I’ve been developing a path to get us out of our tendency of developing separate apps to solve each business problem into a service-based solution where we get true reuse our of our components.
I was part of the problem that created our status quo. I spent years writing custom apps for so-called one-off solutions. I have finally learned that is the wrong way to develop apps in an enterprise environment.
So…
What is the right way?
Today, I have ideas but no proof created through my own labors. But… I think SOA is the way to go. In a modern environment, we call it microservices. (Yes, microservices is just a re-branding of SOA) I call it right-sized services. Lowy has provided me with a mental map for how to implement a SOA model by leveraging WCF / Service Bus / Service Fabric.
Why would I want to do this?
I hate repeating myself.

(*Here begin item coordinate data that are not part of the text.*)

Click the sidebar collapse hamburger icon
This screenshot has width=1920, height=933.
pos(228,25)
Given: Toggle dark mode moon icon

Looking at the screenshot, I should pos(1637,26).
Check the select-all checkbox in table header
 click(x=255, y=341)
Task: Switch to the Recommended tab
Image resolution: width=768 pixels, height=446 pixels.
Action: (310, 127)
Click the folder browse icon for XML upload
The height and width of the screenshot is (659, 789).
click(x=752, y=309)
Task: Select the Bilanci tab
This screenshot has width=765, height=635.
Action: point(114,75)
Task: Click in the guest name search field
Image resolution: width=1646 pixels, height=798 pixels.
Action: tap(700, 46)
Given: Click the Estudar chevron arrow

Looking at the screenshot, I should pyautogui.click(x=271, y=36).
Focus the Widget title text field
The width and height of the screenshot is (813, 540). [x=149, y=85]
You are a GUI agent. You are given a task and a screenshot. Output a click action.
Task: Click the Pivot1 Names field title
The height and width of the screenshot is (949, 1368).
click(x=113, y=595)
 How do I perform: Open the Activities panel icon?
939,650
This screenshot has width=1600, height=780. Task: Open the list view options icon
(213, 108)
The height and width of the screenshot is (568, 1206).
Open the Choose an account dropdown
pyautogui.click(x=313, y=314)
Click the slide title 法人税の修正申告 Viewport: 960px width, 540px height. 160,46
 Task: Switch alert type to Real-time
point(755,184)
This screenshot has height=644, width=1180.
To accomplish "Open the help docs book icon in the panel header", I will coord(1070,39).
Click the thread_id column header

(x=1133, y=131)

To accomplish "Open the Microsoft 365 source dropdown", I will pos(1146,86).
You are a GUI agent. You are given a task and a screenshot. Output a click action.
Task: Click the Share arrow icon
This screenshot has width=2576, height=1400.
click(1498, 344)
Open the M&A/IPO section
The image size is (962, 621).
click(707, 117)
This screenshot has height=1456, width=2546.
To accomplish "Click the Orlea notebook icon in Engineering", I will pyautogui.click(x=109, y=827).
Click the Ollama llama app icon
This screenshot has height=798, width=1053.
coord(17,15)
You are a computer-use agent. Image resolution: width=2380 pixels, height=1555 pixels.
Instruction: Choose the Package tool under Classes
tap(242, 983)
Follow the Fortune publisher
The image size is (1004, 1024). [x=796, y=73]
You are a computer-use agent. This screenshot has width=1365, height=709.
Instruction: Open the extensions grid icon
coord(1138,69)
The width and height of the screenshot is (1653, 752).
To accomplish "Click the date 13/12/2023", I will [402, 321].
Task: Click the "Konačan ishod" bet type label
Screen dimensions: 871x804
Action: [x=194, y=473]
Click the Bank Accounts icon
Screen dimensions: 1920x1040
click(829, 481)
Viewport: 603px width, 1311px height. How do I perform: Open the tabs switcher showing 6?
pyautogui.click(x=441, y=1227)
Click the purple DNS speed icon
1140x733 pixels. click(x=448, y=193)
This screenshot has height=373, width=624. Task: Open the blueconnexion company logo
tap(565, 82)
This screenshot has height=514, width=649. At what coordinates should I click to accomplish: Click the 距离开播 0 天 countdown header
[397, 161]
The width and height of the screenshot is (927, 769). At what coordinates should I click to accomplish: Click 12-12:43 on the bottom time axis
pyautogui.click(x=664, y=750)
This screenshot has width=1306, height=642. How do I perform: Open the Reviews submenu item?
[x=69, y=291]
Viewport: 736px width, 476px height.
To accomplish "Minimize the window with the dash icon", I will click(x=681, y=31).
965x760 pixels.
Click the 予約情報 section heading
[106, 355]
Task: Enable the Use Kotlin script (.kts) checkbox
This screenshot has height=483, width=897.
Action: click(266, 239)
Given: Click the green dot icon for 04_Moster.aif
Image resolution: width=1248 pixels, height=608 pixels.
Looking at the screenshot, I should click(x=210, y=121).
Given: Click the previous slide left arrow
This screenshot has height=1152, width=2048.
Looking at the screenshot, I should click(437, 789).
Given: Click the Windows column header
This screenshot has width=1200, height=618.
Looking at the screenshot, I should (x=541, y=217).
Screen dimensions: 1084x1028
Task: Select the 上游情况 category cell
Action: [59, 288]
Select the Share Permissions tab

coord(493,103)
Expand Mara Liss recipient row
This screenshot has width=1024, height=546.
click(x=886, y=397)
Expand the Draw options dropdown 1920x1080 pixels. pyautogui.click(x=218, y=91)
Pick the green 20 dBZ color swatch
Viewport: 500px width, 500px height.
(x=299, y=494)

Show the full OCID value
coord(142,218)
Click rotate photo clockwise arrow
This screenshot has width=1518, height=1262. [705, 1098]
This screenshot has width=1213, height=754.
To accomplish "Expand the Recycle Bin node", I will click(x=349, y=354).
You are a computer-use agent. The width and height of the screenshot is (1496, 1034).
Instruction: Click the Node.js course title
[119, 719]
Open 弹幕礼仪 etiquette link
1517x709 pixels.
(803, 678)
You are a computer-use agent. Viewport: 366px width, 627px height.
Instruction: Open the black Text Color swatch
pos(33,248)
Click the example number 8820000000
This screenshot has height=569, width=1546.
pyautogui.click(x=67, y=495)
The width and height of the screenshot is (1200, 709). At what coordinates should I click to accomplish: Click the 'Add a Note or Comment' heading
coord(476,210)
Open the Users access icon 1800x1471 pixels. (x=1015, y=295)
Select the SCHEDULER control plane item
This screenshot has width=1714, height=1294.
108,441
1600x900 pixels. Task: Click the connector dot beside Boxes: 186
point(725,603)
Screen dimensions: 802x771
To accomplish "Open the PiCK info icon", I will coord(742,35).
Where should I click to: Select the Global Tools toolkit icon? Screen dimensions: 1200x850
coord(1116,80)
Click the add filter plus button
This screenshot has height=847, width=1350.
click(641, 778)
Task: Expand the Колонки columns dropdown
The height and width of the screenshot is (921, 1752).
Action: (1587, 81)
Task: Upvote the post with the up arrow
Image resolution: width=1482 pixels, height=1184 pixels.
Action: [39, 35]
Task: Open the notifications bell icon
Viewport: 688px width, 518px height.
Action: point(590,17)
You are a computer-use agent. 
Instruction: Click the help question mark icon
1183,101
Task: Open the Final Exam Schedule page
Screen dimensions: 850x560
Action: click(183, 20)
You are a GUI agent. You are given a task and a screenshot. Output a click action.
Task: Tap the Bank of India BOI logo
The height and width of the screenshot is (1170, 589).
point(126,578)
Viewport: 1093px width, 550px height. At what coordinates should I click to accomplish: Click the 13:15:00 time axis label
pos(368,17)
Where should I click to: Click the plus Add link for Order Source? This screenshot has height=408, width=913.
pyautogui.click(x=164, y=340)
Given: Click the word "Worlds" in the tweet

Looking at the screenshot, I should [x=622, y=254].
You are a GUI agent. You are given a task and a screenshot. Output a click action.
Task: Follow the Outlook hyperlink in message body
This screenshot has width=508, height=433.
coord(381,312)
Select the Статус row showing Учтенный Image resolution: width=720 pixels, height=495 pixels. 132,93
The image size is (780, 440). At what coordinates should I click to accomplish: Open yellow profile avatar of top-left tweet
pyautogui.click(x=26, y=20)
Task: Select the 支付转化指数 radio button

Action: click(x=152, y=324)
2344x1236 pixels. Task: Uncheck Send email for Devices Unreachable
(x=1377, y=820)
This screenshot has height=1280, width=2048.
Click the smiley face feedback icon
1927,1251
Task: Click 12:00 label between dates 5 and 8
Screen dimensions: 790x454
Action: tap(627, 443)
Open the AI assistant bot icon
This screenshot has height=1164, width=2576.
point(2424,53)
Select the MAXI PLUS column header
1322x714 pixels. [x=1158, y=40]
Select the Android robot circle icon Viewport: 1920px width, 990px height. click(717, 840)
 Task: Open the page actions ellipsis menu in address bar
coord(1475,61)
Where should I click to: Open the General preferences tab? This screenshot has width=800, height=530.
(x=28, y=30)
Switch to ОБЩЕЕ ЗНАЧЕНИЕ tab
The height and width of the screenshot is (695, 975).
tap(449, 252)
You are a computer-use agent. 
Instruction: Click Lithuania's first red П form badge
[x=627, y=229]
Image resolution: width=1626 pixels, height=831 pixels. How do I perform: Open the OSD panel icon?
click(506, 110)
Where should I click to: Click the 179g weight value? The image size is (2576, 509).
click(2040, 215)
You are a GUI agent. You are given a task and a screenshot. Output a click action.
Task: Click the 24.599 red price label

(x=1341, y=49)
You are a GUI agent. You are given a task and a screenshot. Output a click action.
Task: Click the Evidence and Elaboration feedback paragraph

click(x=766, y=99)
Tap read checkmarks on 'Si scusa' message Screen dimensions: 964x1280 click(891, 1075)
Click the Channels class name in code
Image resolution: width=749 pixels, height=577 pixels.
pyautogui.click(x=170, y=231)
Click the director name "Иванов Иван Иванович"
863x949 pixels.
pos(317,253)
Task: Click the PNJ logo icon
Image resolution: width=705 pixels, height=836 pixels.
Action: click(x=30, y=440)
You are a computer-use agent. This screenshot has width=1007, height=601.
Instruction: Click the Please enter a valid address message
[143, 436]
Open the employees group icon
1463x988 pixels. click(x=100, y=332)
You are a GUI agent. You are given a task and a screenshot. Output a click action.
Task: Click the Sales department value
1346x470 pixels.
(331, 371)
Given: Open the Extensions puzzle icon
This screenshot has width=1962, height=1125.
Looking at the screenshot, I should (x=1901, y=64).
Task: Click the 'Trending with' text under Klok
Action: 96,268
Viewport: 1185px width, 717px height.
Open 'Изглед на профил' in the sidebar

After over 7 years working in the Supply/Demand Forecasting stack. I had grown tired of writing a “new” applications every time we had a personnel change and they wanted a “special way” of implementing their forecasting process. I tried to develop a framework (Carbon) to handle 80% of our needs. That quickly lead to huge versioning problems. Not to mention the issues involved with training peers to use the darn thing. No joy all around.
What does all of this mean?
I have to figure out what everyone has written, chunk the code into logical sets of functionality, and map out a path to move functional sets into a service implementation.
What’s the catch?
It’s a lot of work. And my peers are not happy that I’m moving their cheese.
I still have to build out test implementations but so far so good. Once I get my head wrapped around auto-discovery with ServiceModelEx, I should get good.